In Koshe, scavengers and residents are known to pick through rubbish as deep as 40 meters. The landfill contains almost 300,000 tons of waste from the four million residents of Addis Ababa, and accidental collisions between scavengers and bulldozers and other heavy machinery that bring trash to Koshe are routine. But Saturday’s landslide is being called a result of years of negligence by the Ethiopian government.

For seven years, the landfill has been running out of space. The Associated Press reported that Addis Ababa city officials have also made mention of the nearby housing and schools taking up space around the landfill. As a result, the dumping stopped in Koshe for a few years. But it resumed recently after farmers in a nearby area where a new garbage landfill was being built by the city opposed the dumping of trash in their area.

Although the Ethiopian government has not given an official statement about the cause of the landslide, Ethiopia’s Information Minister Negeri Lencho said the landfill’s lack of structure might be to blame.

“The garbage is not made out of concrete or is not made out of natural rock,” Lencho said. “We will give details when all things are investigated and the cause is known, and it could also be that, because the background isn’t strong, it can fall apart on its own.”

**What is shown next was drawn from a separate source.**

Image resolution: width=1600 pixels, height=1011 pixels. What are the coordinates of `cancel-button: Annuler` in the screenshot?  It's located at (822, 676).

Others are blaming new developments like the construction of a biogas plant in Koshe. The development, which is expected to generate 50 megawatts of electricity, is a partnership between the city of Addis Ababa, the United Nations Development Program and Addis Ababa University. If completed, the biogas plant will convert the garbage into a source of clean energy by capturing and burning methane produced by organic waste. Construction is said to have caused issues with the already unstable mound of trash in Koshe.

The government has made plans to resettle people who live in and around the landfill, but many wonder if the landslide will exacerbate already existing political tensions in Ethiopia. Ethiopia has been named one of Africa’s fastest-growing economies. Only a decade ago the country was ranked the second-poorest country in the world. Now it averages more than 10 percent economic growth a year, but that growth has resulted in social unrest in some communities around the country.

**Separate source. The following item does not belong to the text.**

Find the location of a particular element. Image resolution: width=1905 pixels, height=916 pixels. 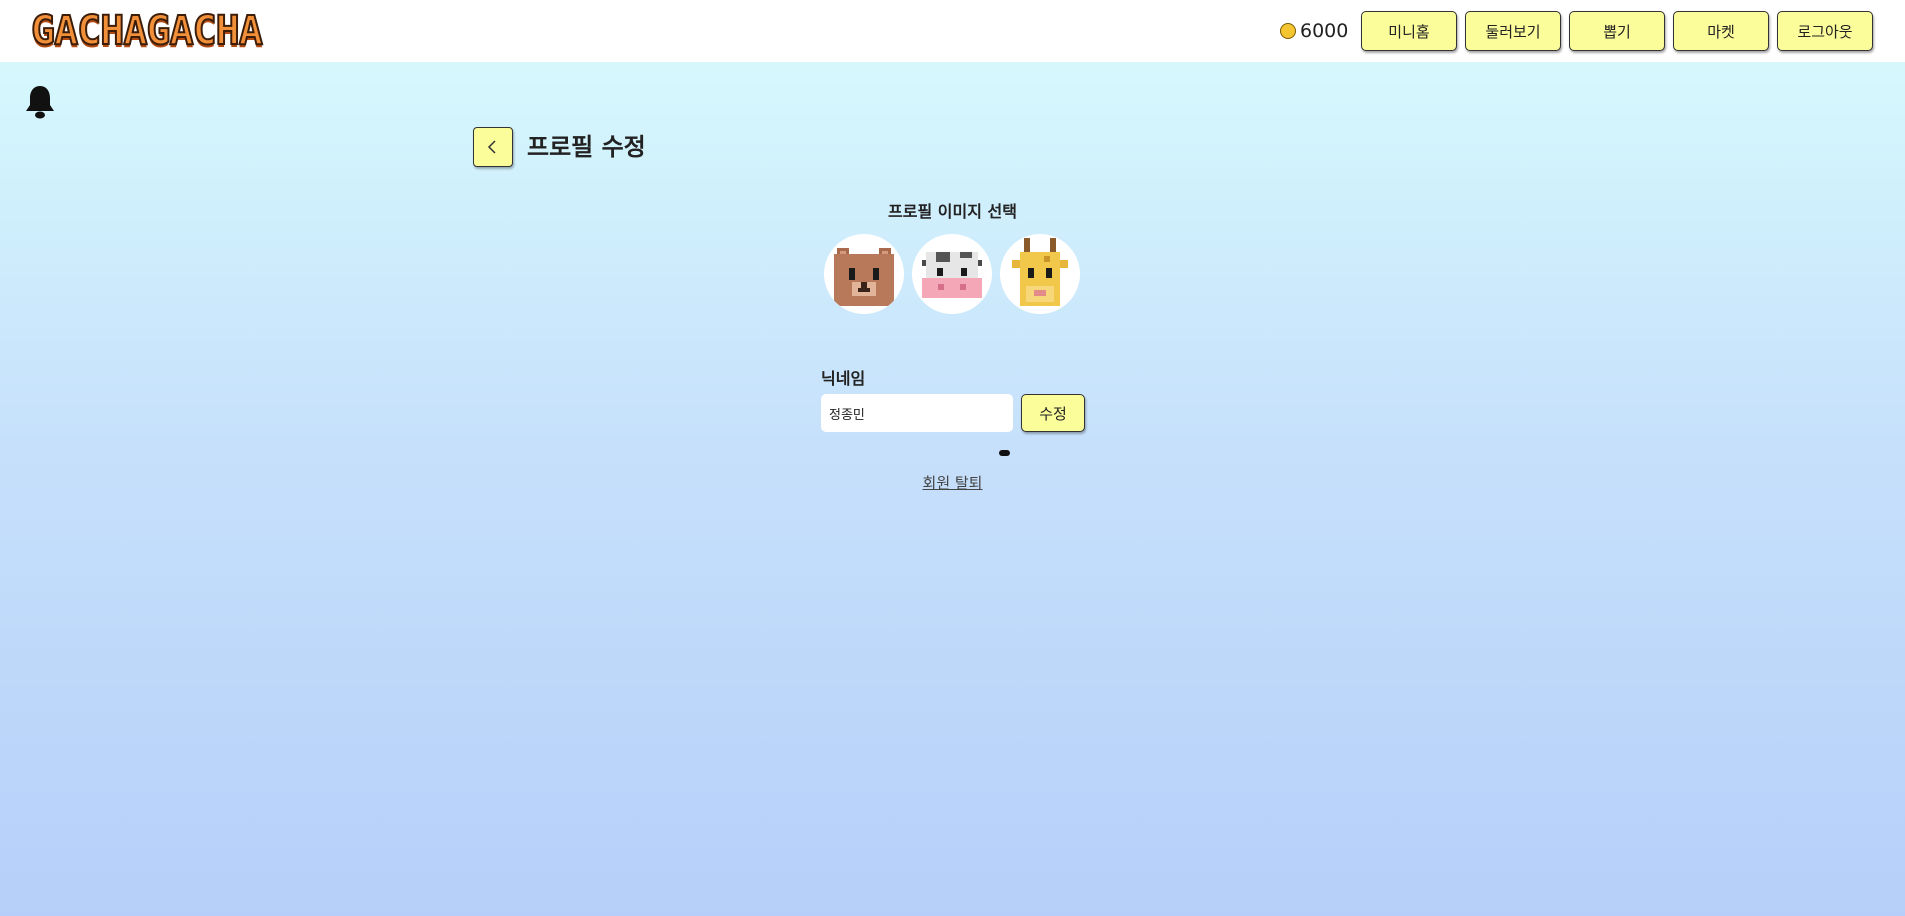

Last year Ethiopia saw a number of anti-government protests, which resulted in a six-month state of emergency enforced in October. Citizens, generally distrustful of the government, took to the street to protest the displacement of Ethiopia’s Oromia community as a result of the Addis Ababa master plan to expand the city. Oromia is Ethiopia’s largest regional state, making up 25 million of Ethiopia’s 74 million population as of 2007, and is on the outskirts of the country’s capital, Addis Ababa. Activists and members of the Oromo ethnic group fear that plans to expand Addis Ababa into Oromia will displace members of their community.

As for the residents of Koshe, the number of casualties, which stands at 115, is expected to rise. On Thursday an emergency worker told Reuters that they are expected to pull out more bodies in the coming days.